| GOAL OF THE EXERCISE |
Reproduce the material that follows, keeping every line exactly as it is.

| RECORD EXCERPTS |
● ● ● ● ●
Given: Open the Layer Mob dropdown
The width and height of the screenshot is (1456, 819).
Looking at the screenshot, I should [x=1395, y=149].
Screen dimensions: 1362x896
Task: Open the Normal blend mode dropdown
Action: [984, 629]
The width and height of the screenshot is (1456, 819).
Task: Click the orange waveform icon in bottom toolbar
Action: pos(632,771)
● ● ● ● ●
| RESPONSE TO THE EXERCISE |
Given: Open the Layer Mob dropdown
The width and height of the screenshot is (1456, 819).
Looking at the screenshot, I should [x=1395, y=149].
Screen dimensions: 1362x896
Task: Open the Normal blend mode dropdown
Action: [984, 629]
The width and height of the screenshot is (1456, 819).
Task: Click the orange waveform icon in bottom toolbar
Action: pos(632,771)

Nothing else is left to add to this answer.